- Texte visé : Texte de la commission sur la proposition de loi, adoptée par l'Assemblée nationale, relative au droit à l'aide à mourir (n°2401)., n° 2453-A0
- Stade de lecture : Deuxième lecture
- Examiné par : Assemblée nationale (séance publique)
Supprimer l’alinéa 17.
Le présent amendement a pour objet d'exclure toute participation d’un médecin à un processus qui mènerait à une euthanasie, le médecin ne pouvant provoquer délibérément la mort par l’administration d’un produit létal.
Dans sa rédaction actuelle, la proposition de loi pose en principe le recours à l’auto-administration de la substance létale par le patient, tout en prévoyant une « exception d’euthanasie » dont les contours ne sont ni définis ni encadrés.
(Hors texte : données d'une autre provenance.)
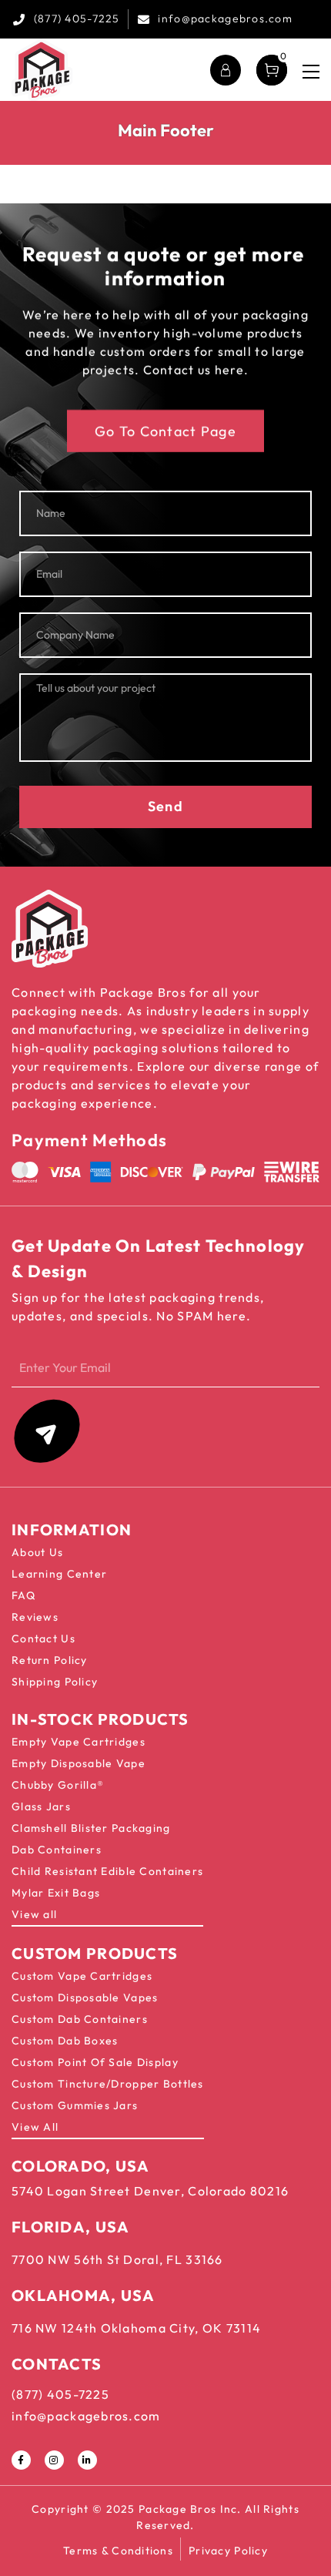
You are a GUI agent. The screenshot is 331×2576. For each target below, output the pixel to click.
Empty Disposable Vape (78, 1763)
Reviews (35, 1617)
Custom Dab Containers (80, 2019)
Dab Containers (57, 1850)
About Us (37, 1552)
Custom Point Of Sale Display (95, 2062)
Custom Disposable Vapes (85, 1997)
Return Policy (50, 1660)
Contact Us (43, 1638)
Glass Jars (41, 1806)
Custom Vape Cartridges (82, 1976)
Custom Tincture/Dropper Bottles (108, 2084)
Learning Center (59, 1574)
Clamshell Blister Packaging (91, 1828)
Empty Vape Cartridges (78, 1742)
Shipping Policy (55, 1682)
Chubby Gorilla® (58, 1785)
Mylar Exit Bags (56, 1893)
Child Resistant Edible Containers (107, 1871)
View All (35, 2127)
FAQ (23, 1595)
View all (34, 1914)
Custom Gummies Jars (75, 2105)
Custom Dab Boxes (65, 2041)
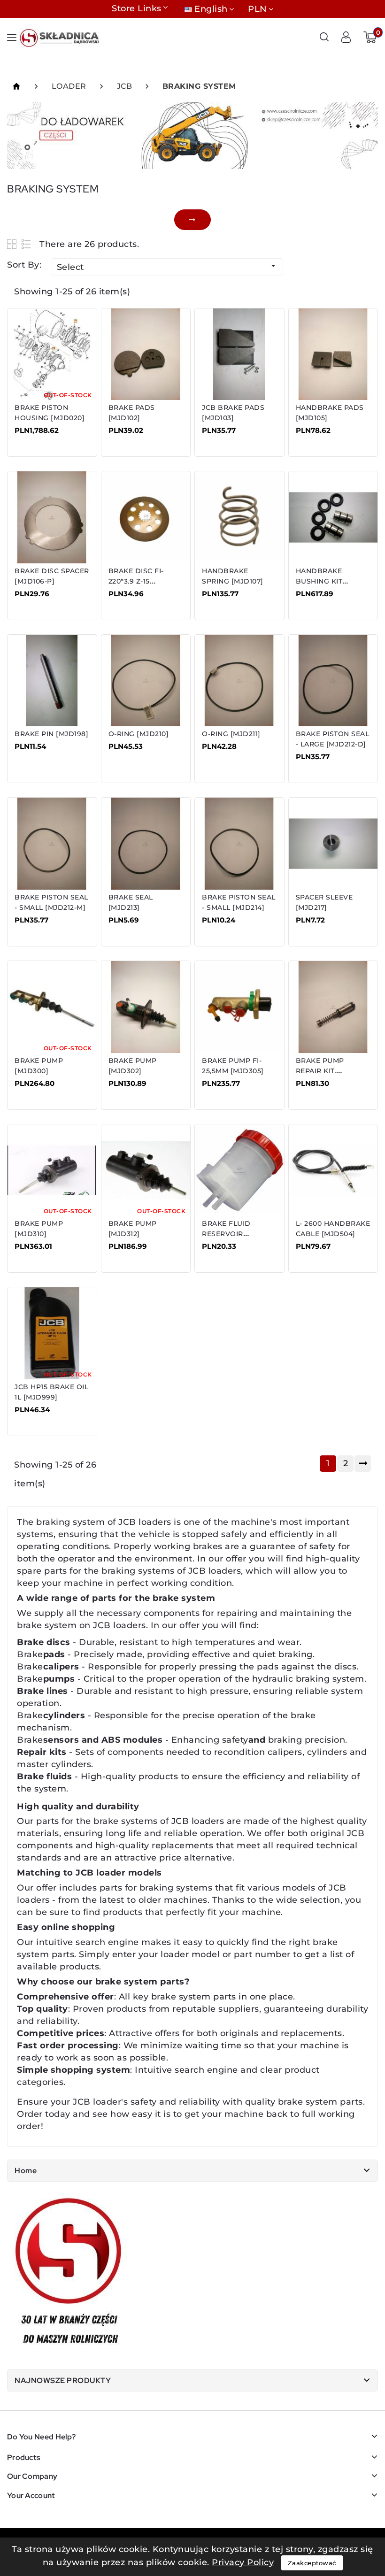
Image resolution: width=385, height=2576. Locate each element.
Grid (13, 244)
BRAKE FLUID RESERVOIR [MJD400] (226, 1233)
Une telle ambiguïté est de nature à créer une insécurité juridique majeure, tant pour les patients que pour les médecins appelés à intervenir dans ce cadre.
Cette incertitude est renforcée par l’existence de dispositions manifestement contraires au principe d’auto-administration, dès lors que le texte prévoit que le demandeur détermine avec le médecin « les modalités d’administration de la substance létale ». Une telle formulation ouvre la voie à une implication active du médecin incompatible avec le principe affiché par le législateur.
En outre, le texte ne répond pas à la question essentielle de la conduite à tenir en cas d’échec de l’auto-administration : le médecin doit-il procéder à une réanimation du patient ou, au contraire, poursuivre la procédure en administrant une dose supplémentaire de substance létale ?
Les dispositions actuelles ne permettent pas d’apporter de réponse claire à cette situation, exposant les praticiens à un risque juridique et déontologique. Le présent amendement vise ainsi à lever ces ambiguïtés en affirmant clairement l’exclusion de toute administration létale par le médecin, conformément aux principes déontologiques de la profession.
Cet amendement a été travaillé avec l'Ordre National des Médecins.